Popularität der Fernidentifizierungsverfahren
Während die QES bisher noch ein Nischendasein fristet, haben viele Deutsche bereits mehrmals ein digitales bzw. Fernidentifizierungsverfahren durchlaufen. Am weitesten verbreitet sind die Vor-Ort-Identifizierung in einer Postfiliale (40 Prozent), das VideoIdent-Verfahren in einem Videochat mit einer Person (38 Prozent) sowie vollautomatisierte Ident-Verfahren mit Foto/Selfie (14 Prozent). Die eID-Funktion des deutschen Personalausweises hingegen wird auch über zehn Jahre nach deren Einführung kaum genutzt: Nur acht Prozent haben sie schon mal eingesetzt. Die privaten Lösungen werden gegenüber der staatlichen eID von den Nutzern also klar bevorzugt. Identity Wallets, wie sie aktuell unter anderem auf EU-Ebene diskutiert werden, kommen bisher erst bei einem Prozent der Bevölkerung zum Einsatz.Fehlendes Verständnis von eIDAS 2.0, eID und digitalen Identitäten
Über die Hälfte der Bevölkerung (52 Prozent) hat laut Umfrage keine nähere Vorstellung was sich hinter "digitaler Identität", "qualifizierter elektronischer Signatur", oder "eID", verbirgt. Schlusslicht in Sachen Verständnis der Begrifflichkeiten bilden die "EuID" (4 Prozent) und "eIDAS 2.0" (2 Prozent).

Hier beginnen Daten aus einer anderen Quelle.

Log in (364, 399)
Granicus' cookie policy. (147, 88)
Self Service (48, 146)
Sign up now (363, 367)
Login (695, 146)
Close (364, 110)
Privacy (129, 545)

Identity Wallets: Vertrauen gegenüber Unternehmen aus Deutschland
Gegen die geplanten Identity Wallets - ein Kernstück der eIDAS 2.0-Verordnung - spricht aus Sicht der deutschen Bevölkerung vor allem die fehlende Sicherheit der Daten vor Identitätsmissbrauch oder Fälschungen (44 Prozent), gezielte Hackerangriffe (43 Prozent) und der Verlust bzw. Defekt des Smartphones (41 Prozent). Rund jeder Dritte ist auch durch die Überwachung von Unternehmen (31 Prozent) oder vom Staat (27 Prozent) beunruhigt. Diese Bedenken schlagen sich in den Auswahlkriterien für eine Identity Wallet nieder: Den Deutschen ist Sicherheit (55 Prozent) und Datenschutz (46 Prozent) am wichtigsten. Für 36 Prozent ist die Nutzerfreundlichkeit ein zentrales Auswahlkriterium.Für beide Kriterien, Sicherheit und Nutzerfreundlichkeit der Identity Wallet, spielt der Sitz des Unternehmens eine große Rolle. Die Bevölkerung ist skeptisch gegenüber Unternehmen außerhalb der EU. Nur vier Prozent trauen ihnen eine gleichzeitig sichere Verarbeitung ihrer Daten sowie eine nutzerfreundliche Erfahrung zu. 28 Prozent trauen Unternehmen mit Sitz in Deutschland die Balance aus Sicherheit und Nutzerfreundlichkeit zu. Weitere 26 Prozent glauben, dass rein staatliche Institutionen oder Stellen aus Deutschland diese Kriterien in einer Identity Wallet erfüllen könnten.